Out of the Past: L.A. Between Takes -- Land of Imperfect Dreams

Showbiz David from out of the past

Facing a dull range of lifeless mountains ahead, suddenly you’re ascending the "grapevine" and the promise of a thousand dreams on the other side ... The road pointing south can be a perfect stretch of asphalt — or an inferno of smoke or sliding mud. Once into Los Angeles, myth competes with reality: The famed sun does not always rise on time ... On some city buses I hear my own language still spoken and feel a rare American connection; on others, I am a total stranger in a brown land. Should I learn the other tongue? I know my government will never make them learn mine. Dream city may be running out of dreams ...
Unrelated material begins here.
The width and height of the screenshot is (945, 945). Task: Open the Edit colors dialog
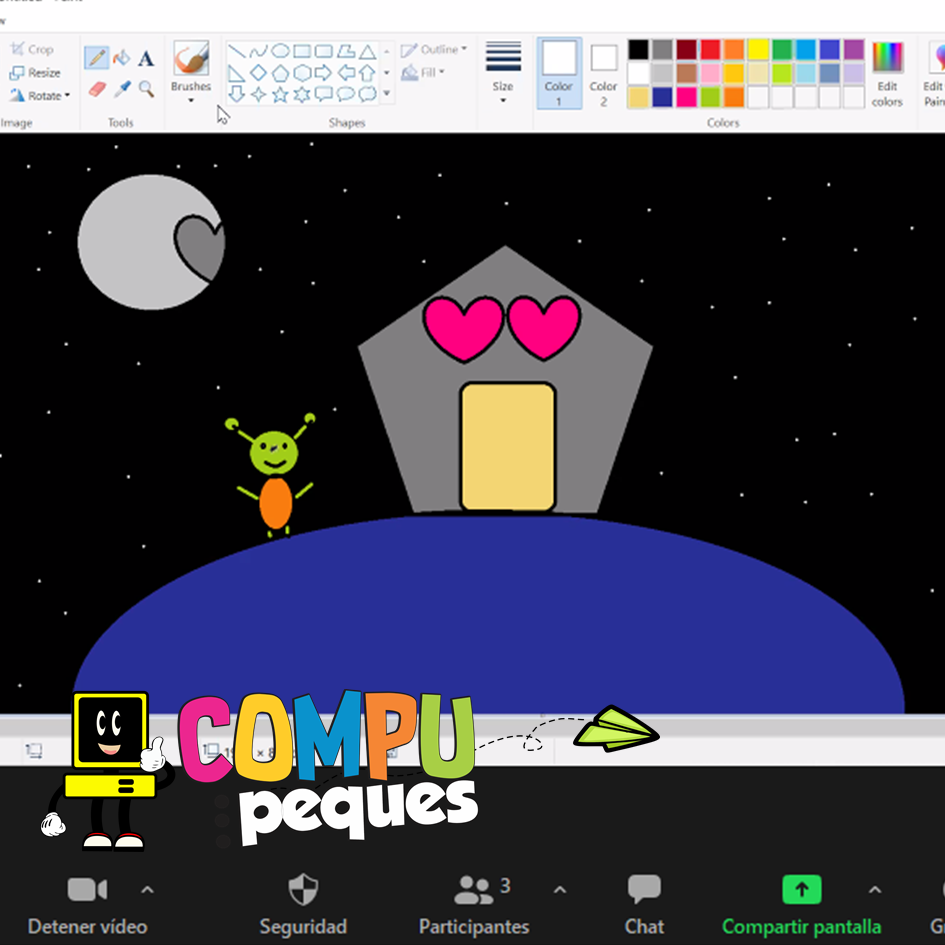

...Still, the wonder of the place is how small it actually feels. On the 780 "rapid" whizzing west along Los Feliz Boulevard, there’s a touch of Stephanie Edwards in the air. The passengers seem as free and open to the moment as a warm breeze, while on mounted video screens two character chefs, one dressed as a big pink Easter bunny, are giving cooking instructions that go largely ignored. Easter in June? Must be a rerun; maybe our cooks landed a sitcom ....

Down Sunset Boulevard
on foot, I spot an abandoned teddy bear laying dead on the sidewalk, and am reminded that for every perfect fantasy, there are a million twisted let downs ... A pair of white sneakers hanging artfully from telephone pole wires is so picture-perfect L.A. -- and more clever than the over hyped minimalism of Dan Flavin who assembles abstract shapes out of neon at the County Museum. "Not to be missed," writes the L.A. Times. No, not to be missed if you like walking through mystical spheres of color, much the same as pacing a carnival midway by night.

Between takes, the town is a thousand traffic jams . Maybe if they outlawed automobiles and apologized to the world for glamorizing automania, the long lines at Pink’s Hot Dogs would go away and give us locals (and local tourists like me) a break. 'Twas never like this when I lived down there. Now, Pinks is a hit Broadway show on La Brea, thanks, I suspect, to some wise guy who hired a bunch of audience extras and planted the first queue. Ever since, to get the best chili dog on the planet, you need the patience of a Disney patron from Iowa ...

The lines at Phillipes move faster, and there, if you can nab yourself a booth, it’s yours for as long as you wish to dream or sulk ... The locals love the place. An L.A. dame seated with friend tells me that the two figures among the circus posters I am photographing are Lou and Bud, and I tell her about the Paul Eagles Circus Luncheon Club that sadly no longer is, and the three of us are instantly simpatico. Phillipes does that to people ...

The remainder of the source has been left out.